*** Begin section ***

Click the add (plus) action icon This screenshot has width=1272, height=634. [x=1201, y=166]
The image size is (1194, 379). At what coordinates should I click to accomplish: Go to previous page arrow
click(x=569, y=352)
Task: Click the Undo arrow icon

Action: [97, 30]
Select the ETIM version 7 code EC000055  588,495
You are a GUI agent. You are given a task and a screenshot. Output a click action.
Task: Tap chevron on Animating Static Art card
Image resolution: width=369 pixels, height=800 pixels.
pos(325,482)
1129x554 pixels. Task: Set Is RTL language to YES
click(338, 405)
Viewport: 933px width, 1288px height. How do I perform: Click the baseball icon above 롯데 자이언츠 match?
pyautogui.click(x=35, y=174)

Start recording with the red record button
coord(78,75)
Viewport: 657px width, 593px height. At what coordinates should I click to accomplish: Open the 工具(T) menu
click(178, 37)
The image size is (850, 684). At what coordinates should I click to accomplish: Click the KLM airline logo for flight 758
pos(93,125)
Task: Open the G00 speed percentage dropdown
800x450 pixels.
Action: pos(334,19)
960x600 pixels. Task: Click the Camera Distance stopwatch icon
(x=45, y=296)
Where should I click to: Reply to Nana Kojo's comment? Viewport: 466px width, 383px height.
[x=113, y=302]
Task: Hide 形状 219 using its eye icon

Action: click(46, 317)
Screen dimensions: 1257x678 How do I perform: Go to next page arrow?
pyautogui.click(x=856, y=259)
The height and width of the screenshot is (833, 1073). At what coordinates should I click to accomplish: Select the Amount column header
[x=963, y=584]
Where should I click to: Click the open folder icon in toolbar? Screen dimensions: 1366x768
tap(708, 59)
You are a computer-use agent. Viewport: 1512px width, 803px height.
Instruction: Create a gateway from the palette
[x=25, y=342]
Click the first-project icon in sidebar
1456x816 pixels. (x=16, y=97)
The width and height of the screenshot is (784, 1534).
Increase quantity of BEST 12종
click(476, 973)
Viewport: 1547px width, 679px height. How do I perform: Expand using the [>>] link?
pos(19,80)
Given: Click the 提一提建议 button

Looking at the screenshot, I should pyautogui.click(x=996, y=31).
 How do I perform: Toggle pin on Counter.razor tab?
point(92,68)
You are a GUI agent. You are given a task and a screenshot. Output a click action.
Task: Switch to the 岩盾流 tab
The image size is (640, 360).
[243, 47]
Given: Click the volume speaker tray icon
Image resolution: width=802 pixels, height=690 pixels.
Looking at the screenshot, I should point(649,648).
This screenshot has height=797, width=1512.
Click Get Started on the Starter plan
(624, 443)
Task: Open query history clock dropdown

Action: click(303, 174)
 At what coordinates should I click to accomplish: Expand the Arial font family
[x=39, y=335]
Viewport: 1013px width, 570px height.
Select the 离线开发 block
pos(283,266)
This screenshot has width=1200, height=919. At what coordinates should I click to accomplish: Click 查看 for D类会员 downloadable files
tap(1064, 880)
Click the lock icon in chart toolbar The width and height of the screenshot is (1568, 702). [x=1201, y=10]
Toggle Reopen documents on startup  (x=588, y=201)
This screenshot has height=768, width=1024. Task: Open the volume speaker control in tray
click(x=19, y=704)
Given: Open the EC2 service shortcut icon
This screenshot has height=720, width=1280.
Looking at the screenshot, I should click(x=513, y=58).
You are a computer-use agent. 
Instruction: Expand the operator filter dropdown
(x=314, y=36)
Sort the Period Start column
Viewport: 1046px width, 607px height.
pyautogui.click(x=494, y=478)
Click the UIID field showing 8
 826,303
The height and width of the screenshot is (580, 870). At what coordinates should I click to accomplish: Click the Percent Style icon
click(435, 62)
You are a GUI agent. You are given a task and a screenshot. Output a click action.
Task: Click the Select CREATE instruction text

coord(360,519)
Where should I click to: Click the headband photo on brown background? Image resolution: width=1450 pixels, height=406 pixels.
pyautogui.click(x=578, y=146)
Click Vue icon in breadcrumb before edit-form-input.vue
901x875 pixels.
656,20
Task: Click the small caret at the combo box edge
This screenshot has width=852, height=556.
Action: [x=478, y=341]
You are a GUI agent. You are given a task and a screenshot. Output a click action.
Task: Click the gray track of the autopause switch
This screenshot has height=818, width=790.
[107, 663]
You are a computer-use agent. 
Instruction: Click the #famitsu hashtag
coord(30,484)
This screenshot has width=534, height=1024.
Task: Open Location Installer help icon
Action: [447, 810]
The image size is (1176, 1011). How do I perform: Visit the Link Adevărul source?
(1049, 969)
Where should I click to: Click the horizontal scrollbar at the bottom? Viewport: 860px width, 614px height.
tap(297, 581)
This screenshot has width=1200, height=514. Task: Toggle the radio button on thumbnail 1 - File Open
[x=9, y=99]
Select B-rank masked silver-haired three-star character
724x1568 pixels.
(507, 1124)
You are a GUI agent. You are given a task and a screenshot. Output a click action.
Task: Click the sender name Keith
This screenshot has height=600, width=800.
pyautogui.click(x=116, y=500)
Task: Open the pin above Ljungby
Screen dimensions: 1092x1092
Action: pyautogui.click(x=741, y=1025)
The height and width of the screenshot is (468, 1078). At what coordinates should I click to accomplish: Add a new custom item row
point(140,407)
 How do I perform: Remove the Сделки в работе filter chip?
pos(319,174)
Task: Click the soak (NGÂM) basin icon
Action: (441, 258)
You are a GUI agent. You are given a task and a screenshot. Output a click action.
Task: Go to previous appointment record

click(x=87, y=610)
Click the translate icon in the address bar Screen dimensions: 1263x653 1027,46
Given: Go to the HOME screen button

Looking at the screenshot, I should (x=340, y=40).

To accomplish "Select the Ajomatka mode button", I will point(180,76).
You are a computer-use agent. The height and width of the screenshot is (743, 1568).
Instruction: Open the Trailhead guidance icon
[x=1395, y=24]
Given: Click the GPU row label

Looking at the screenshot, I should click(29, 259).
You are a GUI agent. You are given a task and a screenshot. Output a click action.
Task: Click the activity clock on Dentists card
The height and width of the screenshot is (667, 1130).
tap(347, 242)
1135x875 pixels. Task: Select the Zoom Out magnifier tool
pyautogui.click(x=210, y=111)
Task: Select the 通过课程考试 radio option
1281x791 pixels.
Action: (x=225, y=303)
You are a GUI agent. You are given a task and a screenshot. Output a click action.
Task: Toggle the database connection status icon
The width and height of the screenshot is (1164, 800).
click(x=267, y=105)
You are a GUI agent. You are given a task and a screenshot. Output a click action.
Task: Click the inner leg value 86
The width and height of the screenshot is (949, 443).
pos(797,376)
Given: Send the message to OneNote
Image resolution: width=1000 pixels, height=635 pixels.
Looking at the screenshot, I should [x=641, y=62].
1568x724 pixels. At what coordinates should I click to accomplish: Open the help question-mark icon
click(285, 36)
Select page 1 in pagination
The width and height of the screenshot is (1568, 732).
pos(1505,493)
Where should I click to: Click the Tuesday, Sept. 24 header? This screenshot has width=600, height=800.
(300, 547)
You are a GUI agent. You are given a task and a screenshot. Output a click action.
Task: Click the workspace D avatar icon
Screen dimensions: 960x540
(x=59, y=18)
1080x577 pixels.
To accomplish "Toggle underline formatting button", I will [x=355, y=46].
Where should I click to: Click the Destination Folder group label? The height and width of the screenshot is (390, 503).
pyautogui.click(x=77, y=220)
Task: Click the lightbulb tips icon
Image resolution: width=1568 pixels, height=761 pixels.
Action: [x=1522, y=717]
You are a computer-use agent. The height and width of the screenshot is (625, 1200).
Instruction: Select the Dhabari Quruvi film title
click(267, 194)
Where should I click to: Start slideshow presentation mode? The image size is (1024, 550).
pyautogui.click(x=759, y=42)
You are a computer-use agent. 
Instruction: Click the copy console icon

*** End section ***

Return, exactly as written, the "Task: Click the inner leg value 86" line and each line after it through the end of the listing above.

Task: Click the inner leg value 86
The width and height of the screenshot is (949, 443).
pos(797,376)
Given: Send the message to OneNote
Image resolution: width=1000 pixels, height=635 pixels.
Looking at the screenshot, I should [x=641, y=62].
1568x724 pixels. At what coordinates should I click to accomplish: Open the help question-mark icon
click(285, 36)
Select page 1 in pagination
The width and height of the screenshot is (1568, 732).
pos(1505,493)
Where should I click to: Click the Tuesday, Sept. 24 header? This screenshot has width=600, height=800.
(300, 547)
You are a GUI agent. You are given a task and a screenshot. Output a click action.
Task: Click the workspace D avatar icon
Screen dimensions: 960x540
(x=59, y=18)
1080x577 pixels.
To accomplish "Toggle underline formatting button", I will [x=355, y=46].
Where should I click to: Click the Destination Folder group label? The height and width of the screenshot is (390, 503).
pyautogui.click(x=77, y=220)
Task: Click the lightbulb tips icon
Image resolution: width=1568 pixels, height=761 pixels.
Action: [x=1522, y=717]
You are a computer-use agent. The height and width of the screenshot is (625, 1200).
Instruction: Select the Dhabari Quruvi film title
click(267, 194)
Where should I click to: Start slideshow presentation mode? The image size is (1024, 550).
pyautogui.click(x=759, y=42)
You are a computer-use agent. 
Instruction: Click the copy console icon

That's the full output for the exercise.